STATISTICS

What is Statistical Independence?

We will define a fundamental property in statistics that greatly simplifies building and computing statistical models.

Mathematical Jargon
Two events A and B are independent if the occurrence of event B provides no new information on the probability of A occurring. This can be mathematically expressed as:

Probability of A and B = Probability of A x Probability of B

Example
If I flip two coins at the same time, the result of one coin does not affect the result of the other. Before doing the math, we first note that all possible combinations of throwing 2 coins is the following set {HH, HT, TH, TT}
of size 4. So what is the probability of obtaining a Heads and Tails, and are these events independent? Let's check:

1. P(Coin 1 is Heads AND Coin 2 is Tails) = {HT} / {HH, HT, TH, TT} = 1/4 = 25%
2. P(Coin 1 is Heads) x P(Coin 2 is Tails) = 50% x 50% = 25%

Both equations #1 and #2 are equal, satisfying the definition of independence.

In Football Terms
One advantage of assuming independence is that it helps reduce the mathematical complexity of problems. When events are not independent, the dependence between events has to be calculated, and before you know it these calculations
balloon.
Lets take the Poisson model you see in your typical Excel for football model. It involves multiplying the Poisson distribution of goals scored by Home Team by goals scored by Away team:

POI(Home Avg. Scored; Goals) x POI(Away Avg. Scored; Goals)

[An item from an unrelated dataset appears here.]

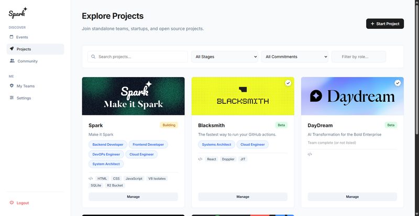Click the Settings sliders icon
Image resolution: width=419 pixels, height=216 pixels.
(12, 98)
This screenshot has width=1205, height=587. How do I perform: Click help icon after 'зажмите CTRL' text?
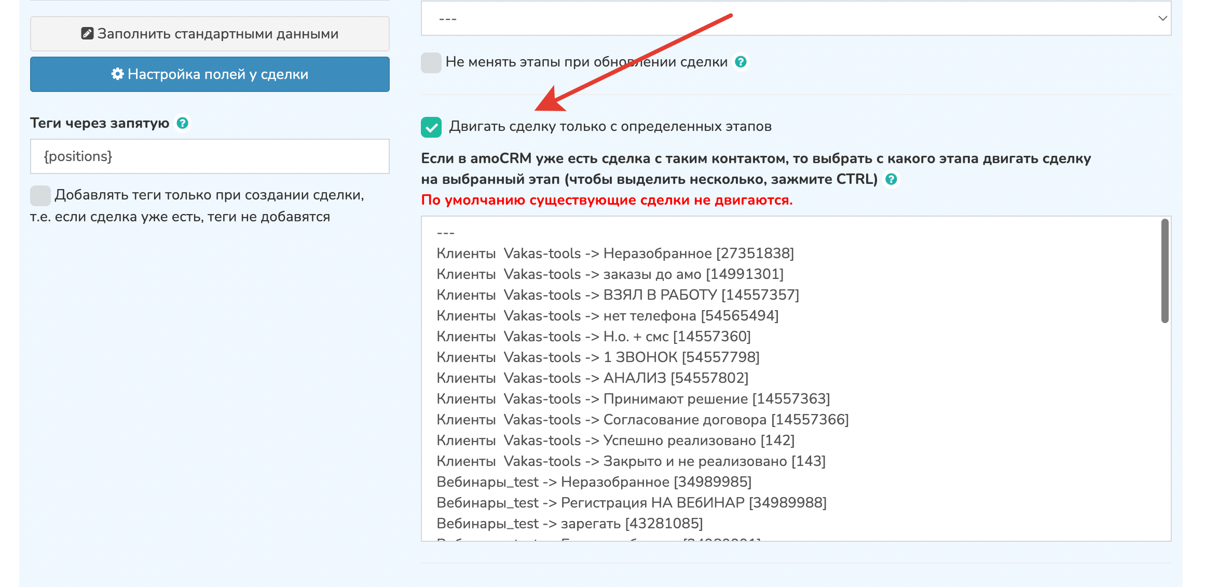(x=891, y=179)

Look familiar? That is the independence assumption in action! The correct score heatmap above is a 5x5 matrix = 25 different possibilities.
If we had not assumed independence between Home and Away goals, we would've to calculate 2 x 25 = 50 possibilities because the order in which events occur is relevant. As an example, the probability of Home Scored = 1 when Away
Scored = 0 is not the same as probability Away Scored = 0 when Home Scored = 1. Under the independence assumption, this order is irrelevant, but whether we can make this assumption is a whole other story.